The SortedList class inherits from the Python list class. The list class provides the implementation to store data. The SortedList class doesn’t need to change the storage of data only the way that the data is added, so SortedList objects will use the constructor from the parent list class and only provide an implementation for the append() method.

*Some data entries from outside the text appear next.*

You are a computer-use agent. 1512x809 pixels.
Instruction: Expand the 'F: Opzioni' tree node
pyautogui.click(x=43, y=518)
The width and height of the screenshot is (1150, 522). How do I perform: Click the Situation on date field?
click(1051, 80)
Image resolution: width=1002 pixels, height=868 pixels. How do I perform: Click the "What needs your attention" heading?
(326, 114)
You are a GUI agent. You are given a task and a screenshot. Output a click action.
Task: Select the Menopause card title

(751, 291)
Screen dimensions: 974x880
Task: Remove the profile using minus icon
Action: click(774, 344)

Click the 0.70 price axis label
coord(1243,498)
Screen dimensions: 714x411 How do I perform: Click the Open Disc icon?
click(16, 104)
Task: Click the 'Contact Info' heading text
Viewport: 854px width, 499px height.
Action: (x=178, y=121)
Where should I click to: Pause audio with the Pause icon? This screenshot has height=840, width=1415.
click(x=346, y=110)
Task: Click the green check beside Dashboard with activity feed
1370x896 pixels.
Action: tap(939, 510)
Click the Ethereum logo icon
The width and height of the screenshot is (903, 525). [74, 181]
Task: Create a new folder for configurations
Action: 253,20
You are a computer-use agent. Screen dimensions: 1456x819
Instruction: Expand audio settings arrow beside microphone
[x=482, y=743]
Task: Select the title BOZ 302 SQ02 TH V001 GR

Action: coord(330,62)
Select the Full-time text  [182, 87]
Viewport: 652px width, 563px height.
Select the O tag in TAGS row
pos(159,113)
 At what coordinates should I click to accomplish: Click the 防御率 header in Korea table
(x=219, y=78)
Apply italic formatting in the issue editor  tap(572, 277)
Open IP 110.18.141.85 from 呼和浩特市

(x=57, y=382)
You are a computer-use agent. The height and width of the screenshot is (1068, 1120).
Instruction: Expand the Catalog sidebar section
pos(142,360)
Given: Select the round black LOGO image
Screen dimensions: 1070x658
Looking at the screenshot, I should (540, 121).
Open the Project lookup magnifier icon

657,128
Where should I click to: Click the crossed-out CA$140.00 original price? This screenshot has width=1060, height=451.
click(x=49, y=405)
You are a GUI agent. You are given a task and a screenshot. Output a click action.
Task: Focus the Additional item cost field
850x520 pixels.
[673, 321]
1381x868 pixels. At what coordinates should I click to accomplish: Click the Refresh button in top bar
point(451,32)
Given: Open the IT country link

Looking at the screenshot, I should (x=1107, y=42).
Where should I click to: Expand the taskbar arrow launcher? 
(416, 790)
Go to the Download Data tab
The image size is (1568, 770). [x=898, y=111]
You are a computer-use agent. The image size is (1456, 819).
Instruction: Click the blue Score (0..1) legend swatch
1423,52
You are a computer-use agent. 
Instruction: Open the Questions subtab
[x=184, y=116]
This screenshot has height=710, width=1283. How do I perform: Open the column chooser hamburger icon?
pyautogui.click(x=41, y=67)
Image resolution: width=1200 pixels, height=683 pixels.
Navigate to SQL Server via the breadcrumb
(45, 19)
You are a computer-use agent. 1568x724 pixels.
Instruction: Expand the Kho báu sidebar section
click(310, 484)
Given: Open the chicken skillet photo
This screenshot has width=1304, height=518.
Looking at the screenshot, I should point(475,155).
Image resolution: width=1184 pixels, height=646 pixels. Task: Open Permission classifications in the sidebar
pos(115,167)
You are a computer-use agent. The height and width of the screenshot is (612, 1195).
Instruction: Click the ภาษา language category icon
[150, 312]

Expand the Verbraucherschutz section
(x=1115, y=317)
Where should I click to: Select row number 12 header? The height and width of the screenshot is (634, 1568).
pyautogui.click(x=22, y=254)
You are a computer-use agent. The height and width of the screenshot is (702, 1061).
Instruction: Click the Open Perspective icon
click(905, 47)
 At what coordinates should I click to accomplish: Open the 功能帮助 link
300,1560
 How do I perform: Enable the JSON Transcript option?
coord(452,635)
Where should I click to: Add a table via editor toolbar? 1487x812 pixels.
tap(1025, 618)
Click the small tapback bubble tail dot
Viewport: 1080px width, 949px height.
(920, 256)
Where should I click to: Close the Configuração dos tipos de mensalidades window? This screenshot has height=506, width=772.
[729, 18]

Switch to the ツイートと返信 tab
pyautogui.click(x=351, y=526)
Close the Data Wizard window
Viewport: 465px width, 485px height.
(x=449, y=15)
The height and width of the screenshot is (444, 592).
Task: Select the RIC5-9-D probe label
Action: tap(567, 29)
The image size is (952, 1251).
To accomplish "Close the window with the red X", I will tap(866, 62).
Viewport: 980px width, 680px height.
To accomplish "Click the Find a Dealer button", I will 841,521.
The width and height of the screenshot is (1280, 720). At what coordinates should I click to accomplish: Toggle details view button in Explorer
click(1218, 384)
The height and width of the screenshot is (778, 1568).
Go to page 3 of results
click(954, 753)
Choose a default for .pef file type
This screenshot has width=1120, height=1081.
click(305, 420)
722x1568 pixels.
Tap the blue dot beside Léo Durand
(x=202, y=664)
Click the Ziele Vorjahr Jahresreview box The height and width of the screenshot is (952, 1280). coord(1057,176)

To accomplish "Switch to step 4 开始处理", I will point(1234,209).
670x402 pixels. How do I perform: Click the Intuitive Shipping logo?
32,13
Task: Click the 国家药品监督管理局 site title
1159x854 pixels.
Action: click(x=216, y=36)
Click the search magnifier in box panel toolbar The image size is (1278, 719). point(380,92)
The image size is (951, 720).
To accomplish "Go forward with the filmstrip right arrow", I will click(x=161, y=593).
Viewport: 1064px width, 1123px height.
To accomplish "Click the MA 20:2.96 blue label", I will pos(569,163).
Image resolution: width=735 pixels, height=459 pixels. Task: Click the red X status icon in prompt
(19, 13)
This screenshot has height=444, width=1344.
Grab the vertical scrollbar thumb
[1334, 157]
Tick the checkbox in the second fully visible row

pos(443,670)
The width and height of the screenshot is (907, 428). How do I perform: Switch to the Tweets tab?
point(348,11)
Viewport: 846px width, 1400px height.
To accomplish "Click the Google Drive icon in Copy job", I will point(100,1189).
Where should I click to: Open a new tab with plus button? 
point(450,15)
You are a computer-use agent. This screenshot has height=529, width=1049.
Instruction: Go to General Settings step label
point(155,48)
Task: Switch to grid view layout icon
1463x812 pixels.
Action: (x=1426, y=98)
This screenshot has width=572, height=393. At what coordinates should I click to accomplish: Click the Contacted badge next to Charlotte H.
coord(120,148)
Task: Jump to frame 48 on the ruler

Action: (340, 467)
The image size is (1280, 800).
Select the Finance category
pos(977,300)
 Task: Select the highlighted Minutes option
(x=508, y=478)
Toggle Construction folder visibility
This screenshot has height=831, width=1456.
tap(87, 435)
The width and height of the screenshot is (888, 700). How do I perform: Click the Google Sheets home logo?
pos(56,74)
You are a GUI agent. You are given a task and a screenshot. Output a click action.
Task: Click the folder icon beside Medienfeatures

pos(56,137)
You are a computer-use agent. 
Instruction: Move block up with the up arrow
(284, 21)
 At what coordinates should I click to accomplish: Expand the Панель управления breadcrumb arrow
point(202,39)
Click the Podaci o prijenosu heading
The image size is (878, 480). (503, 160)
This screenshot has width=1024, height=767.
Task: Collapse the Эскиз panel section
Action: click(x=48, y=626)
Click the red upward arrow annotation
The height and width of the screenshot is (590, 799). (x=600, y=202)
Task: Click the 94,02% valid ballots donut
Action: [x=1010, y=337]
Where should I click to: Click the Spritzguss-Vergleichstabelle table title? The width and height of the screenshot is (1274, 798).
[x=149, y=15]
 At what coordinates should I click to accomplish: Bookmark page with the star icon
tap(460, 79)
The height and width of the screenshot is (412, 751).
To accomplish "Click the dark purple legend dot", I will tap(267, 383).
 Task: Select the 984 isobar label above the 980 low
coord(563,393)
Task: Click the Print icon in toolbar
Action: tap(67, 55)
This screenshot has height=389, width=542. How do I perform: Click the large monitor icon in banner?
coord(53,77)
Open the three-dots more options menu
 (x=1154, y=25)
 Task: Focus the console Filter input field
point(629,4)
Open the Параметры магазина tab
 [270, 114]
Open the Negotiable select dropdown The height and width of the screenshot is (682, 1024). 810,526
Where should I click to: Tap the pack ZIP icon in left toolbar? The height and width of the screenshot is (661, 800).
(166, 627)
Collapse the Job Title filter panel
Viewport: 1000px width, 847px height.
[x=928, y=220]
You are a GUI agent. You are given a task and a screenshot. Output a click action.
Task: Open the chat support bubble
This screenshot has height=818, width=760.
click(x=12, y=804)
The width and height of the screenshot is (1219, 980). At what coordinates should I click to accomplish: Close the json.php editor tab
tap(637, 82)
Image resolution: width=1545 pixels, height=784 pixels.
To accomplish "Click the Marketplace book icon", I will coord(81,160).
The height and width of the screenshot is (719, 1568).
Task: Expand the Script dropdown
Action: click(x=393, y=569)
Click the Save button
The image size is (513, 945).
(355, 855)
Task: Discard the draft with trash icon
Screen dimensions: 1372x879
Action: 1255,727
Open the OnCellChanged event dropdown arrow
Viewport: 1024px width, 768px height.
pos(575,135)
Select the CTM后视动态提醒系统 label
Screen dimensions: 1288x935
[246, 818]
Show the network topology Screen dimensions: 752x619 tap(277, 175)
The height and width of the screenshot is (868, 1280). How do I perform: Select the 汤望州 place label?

Even though it does not need a constructor, I still added one, (shown below) because if I did not, then when I tried to instantiate an object like some_list = SortedList([1,6,3,7]), I got an error about SortedList not taking any other arguments other than self. Hence the first two lines below. I then added a line self.sort() But then when I printed (some_list.list) I got the list unsorted so I had to use the thrid line which solved that problem. I added the fourth line just to check.
def init(self, a_list):
self.list = a_list
self.list.sort()
print(self.list)
I created a constructor calling the super list constructor and adding sorting after it
def init(self, values):
super().init(values)
self.sort()
s_list = SortedList([4, 1, 5])
print(s_list) # returns [1, 4, 5]
class SortedList(list):
def append(self, value):
super().append(value)
self.sort()
lst=SortedList([1,10,3,6,2,88,2,44,3,12])
lst.append(777)
print(lst)
#returns: [1, 2, 2, 3, 3, 6, 10, 12, 44, 88, 777]
Answer to following question:
When a SortedList gets initialized with unsorted values (say if you call SortedList([4, 1, 5]) ) those values don’t get sorted! How would you change SortedList so that the list is sorted right after the object gets created?
class SortedList(list):
def init(self, list):
super().init(list)
self.sort()
def append(self, value):
super().append(value)
super().sort()
ls = SortedList([9,8,4])
print (ls)
I had some trouble getting the syntax right but this is my contribution:
class SortedList(list):
def __init__(self, values):
super().__init__(values)
self = values
self.sort()
# add sortedlists, return sorted
def __add__(self, other):
self += other
self.sort()
return self
#append element, return sorted
def append(self, value):
super().append(value)
return self.sort()
#test
lst = SortedList([4, 1, 5])
print(lst)
lst.append(8)
print(lst)
lst2 = SortedList([9, 3, 10])
print(lst2)
new = lst + lst2
print(new)
Why does one need to call the super method init for sorting to work? I have tried without calling the super method and it did not work
My first attempt:
def __init__(self, value):
self.value = value
self.value.sort()
>
> Second attempt:
def __init__(self, value):
super().__init__(value)
self.value = value
self.value.sort()
Hello and greetings from Alaska. This is my first comment, I hope I am not being a bother.
So, the reason we don’t use an def init(self): is because the primitive -list- already has one?
Thank you for your time.
Yes it’s a method that already exists in a parent class. If we don’t over override it in our new class (by defining a new .__init__ function) then the .__init__ method of the parent class is used (the list type here) which is what gives us the basic set up of the object (the values are added to the indexed and ordered mutable sequence).
A few of the examples above shows what happens if we do want to add a new behaviour to the initialisation. We want to write our own additional steps for initialisation using a newly defined __init__ method but we also still want to initialise the elements of our sequence using an iterable like the parent list class does. So what we do in that case is first call the parent classes .__init__ (using super here) and then perform any additional steps we’d like for initialisation (in this case, sorting).